Zulily was founded in 2009 by Darrell Cavens and Mark Vadon. It is headquartered in Seattle and has offices in London, Columbus, Ohio and Reno, Nevada. Zulily is an online shopping destination for moms. Zulily offers daily deals for moms, babies and kids. Each morning Zulily offers a fresh selection of hand-picked quality children’s apparel, women’s apparel, toys, infant gear and home décor—all at an average savings of 50%. The flash sales include over 4,500 items and typically last 72 hours. It creates an impulse-driven shopping experience while helping move excess inventory sourced from a variety of vendors.

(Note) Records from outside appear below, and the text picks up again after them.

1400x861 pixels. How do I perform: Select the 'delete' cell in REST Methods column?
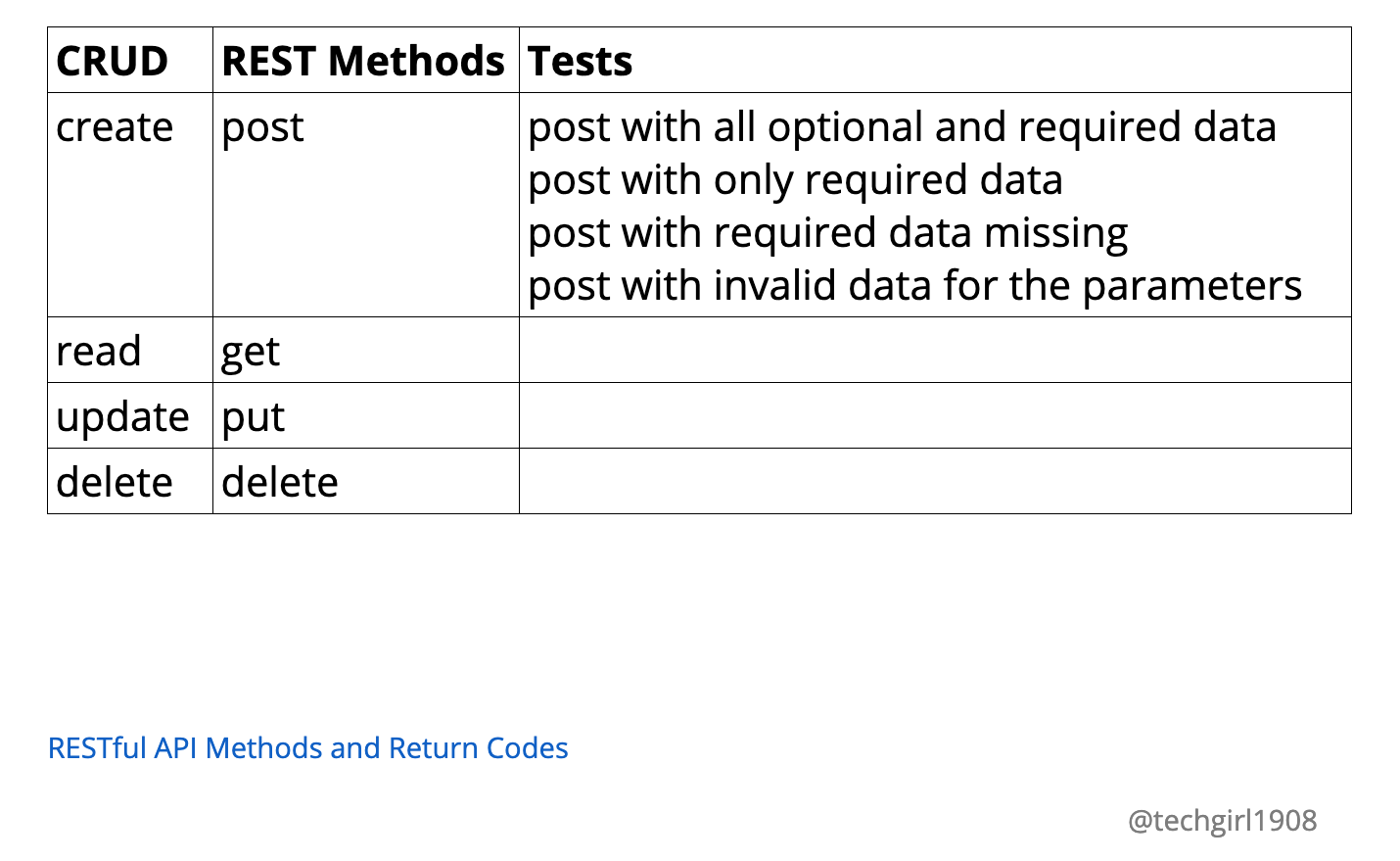[x=280, y=482]
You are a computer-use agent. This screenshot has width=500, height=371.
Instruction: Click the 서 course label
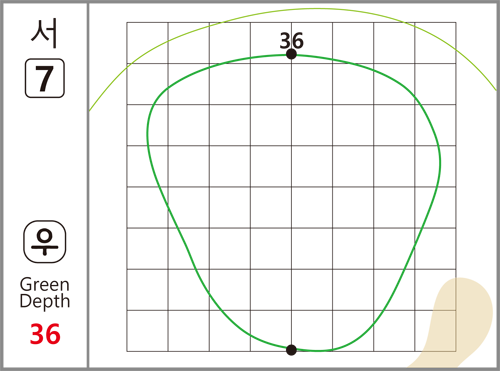coord(44,33)
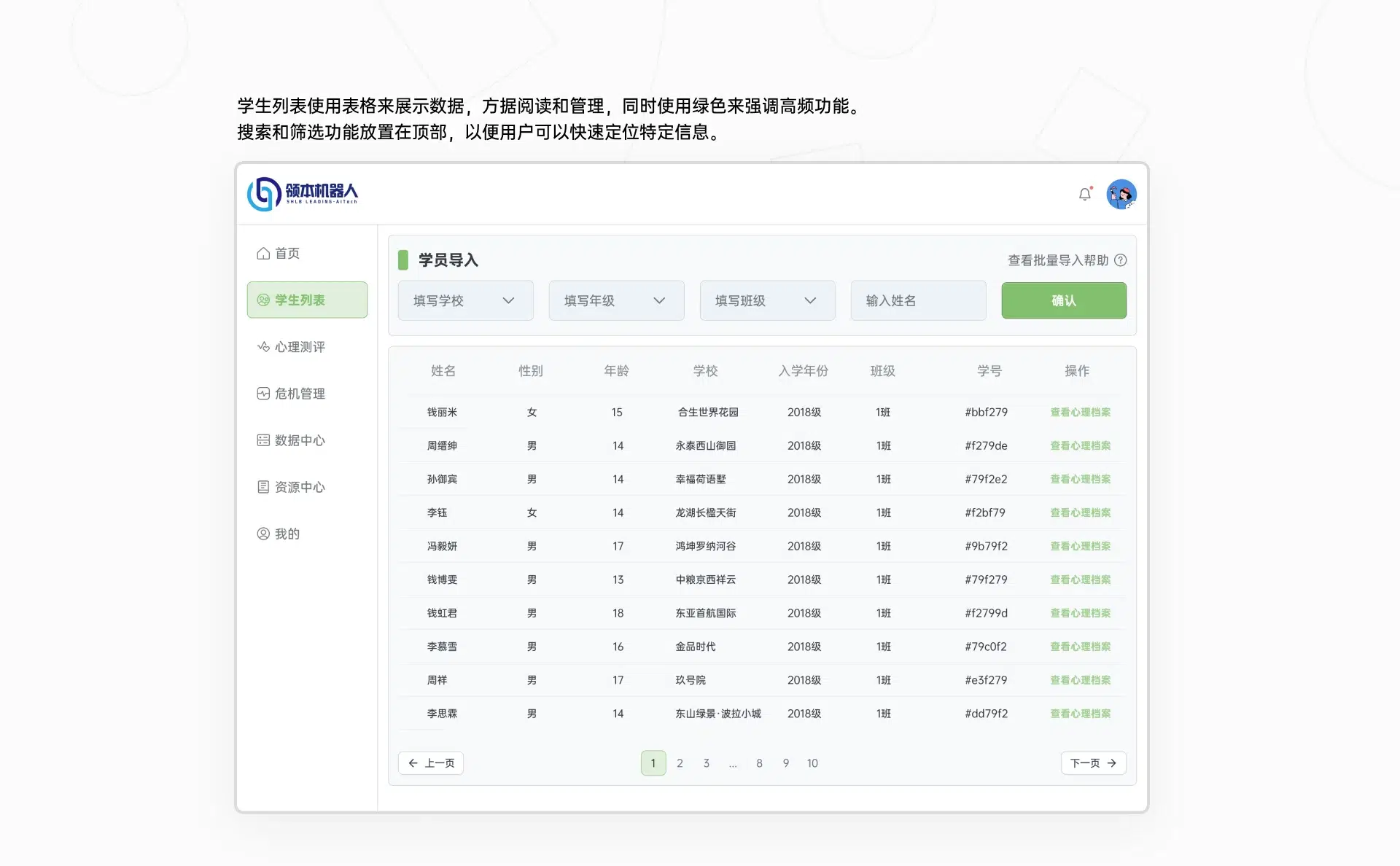This screenshot has width=1400, height=866.
Task: Click 下一页 next page button
Action: point(1093,763)
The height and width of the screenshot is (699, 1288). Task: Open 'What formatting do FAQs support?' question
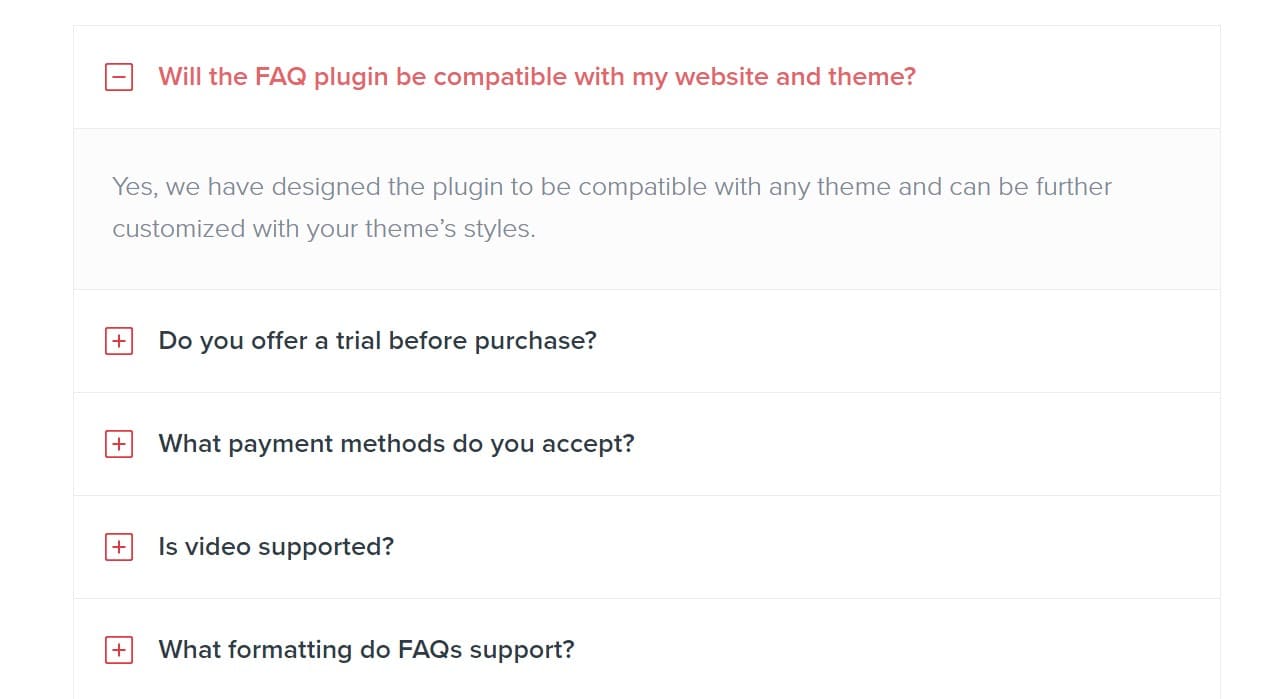[364, 649]
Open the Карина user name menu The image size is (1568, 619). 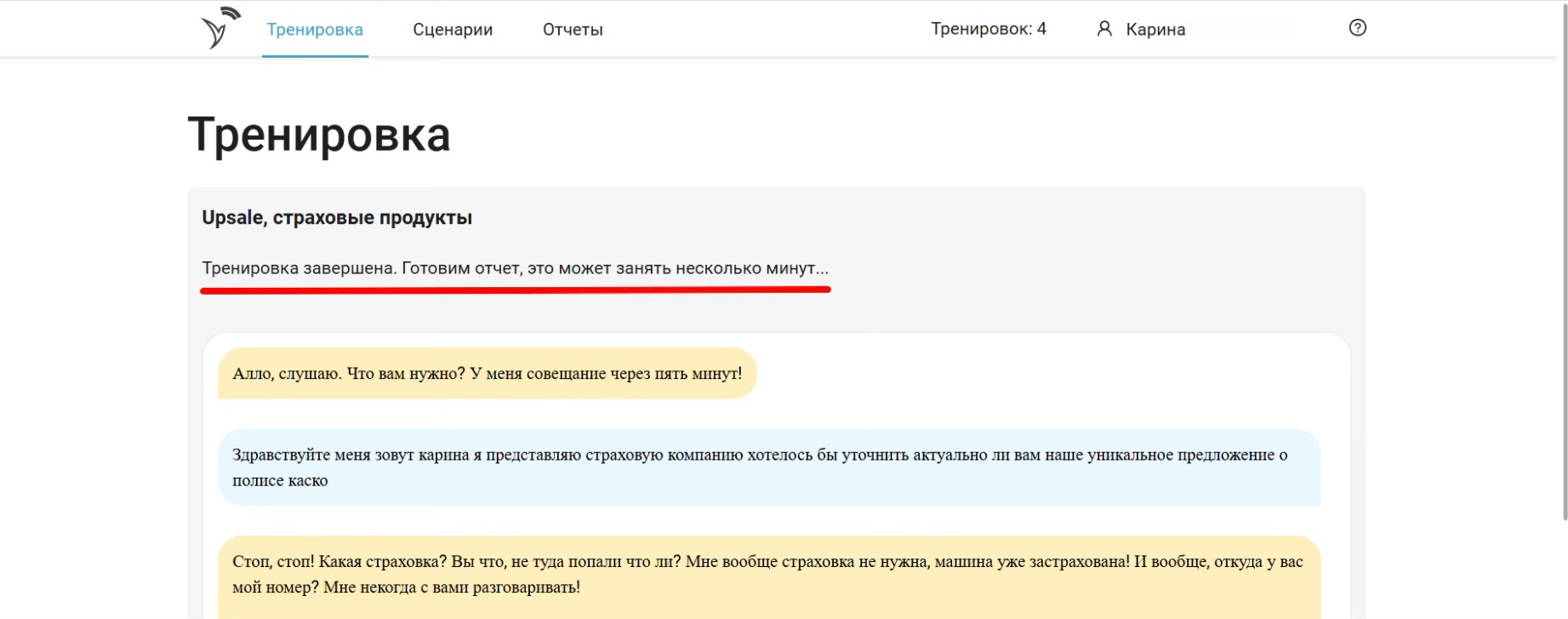coord(1155,30)
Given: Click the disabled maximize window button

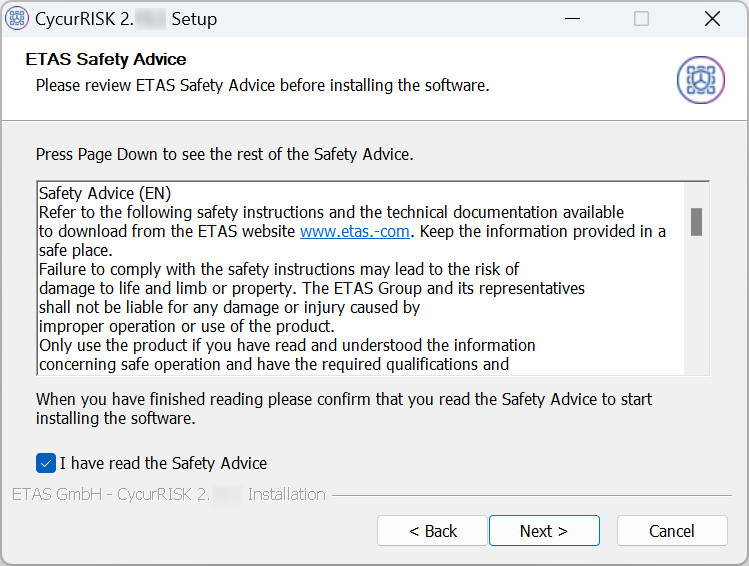Looking at the screenshot, I should point(641,19).
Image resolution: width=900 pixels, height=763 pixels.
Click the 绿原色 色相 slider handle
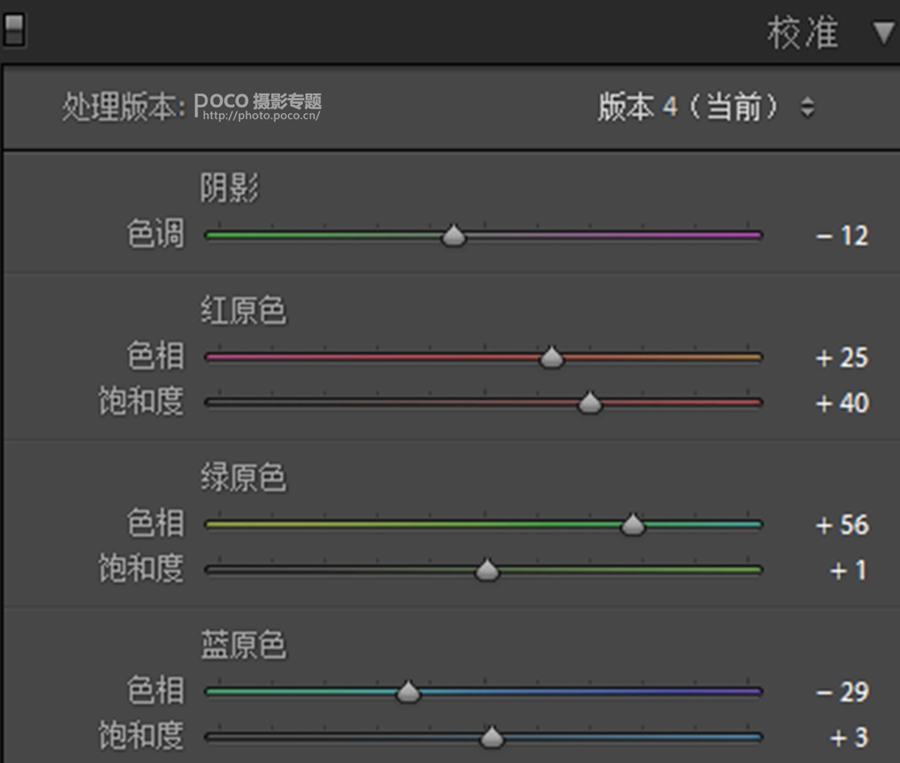pyautogui.click(x=633, y=525)
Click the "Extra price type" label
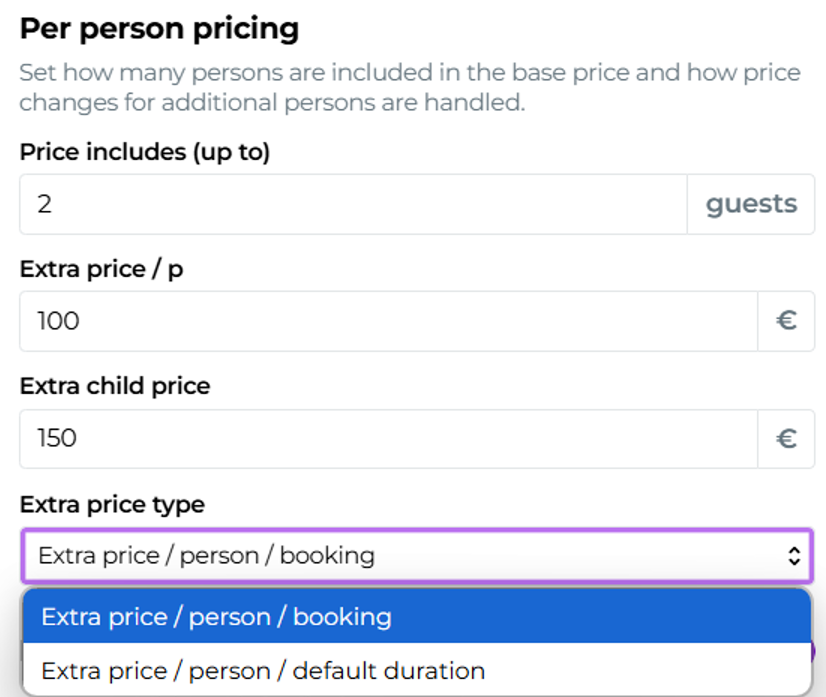Image resolution: width=826 pixels, height=697 pixels. pyautogui.click(x=112, y=504)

Moms are a highly lucrative market. According to the U.S. Census Bureau, 39 million U.S. households have children under the age of 18. Women manage most household spending and account for almost two-thirds of all online shopping. Zulily has over 2.6 million active customers who have purchased at least once in the last 12 months. There is tremendous potential for future growth. 83% of orders were placed by repeat customers
Zulily has created a proprietary system that delivers 10 million daily emails to consumers who have opted in to receive notices of 72-hour sales.
Zulily went public on November 15th at an initial offering price of $22. On Friday the stock closed at $41.02 up 86% in less than two months. For investors it is a very unique and fast growing company.
In the first nine months of this year, sales more than doubled to $438.7 million from $202.8 million. Another unique aspect of their business model is that Zulily doesn’t purchase a product from a supplier until a customer places the order. This help boost cash flow. Everything in its warehouse has been paid for. There is little inventory risk.
It has stocked its flash-sales with product from “smaller boutique vendors” and “emerging” companies—12,000 different sources in all. This allows Zulily to offer unique merchandise not featured at “Big Box” retailers. Zulily has also focused on creating an enjoyable online shopping experience.
Do you think Zulily will continue to grow at a fast pace?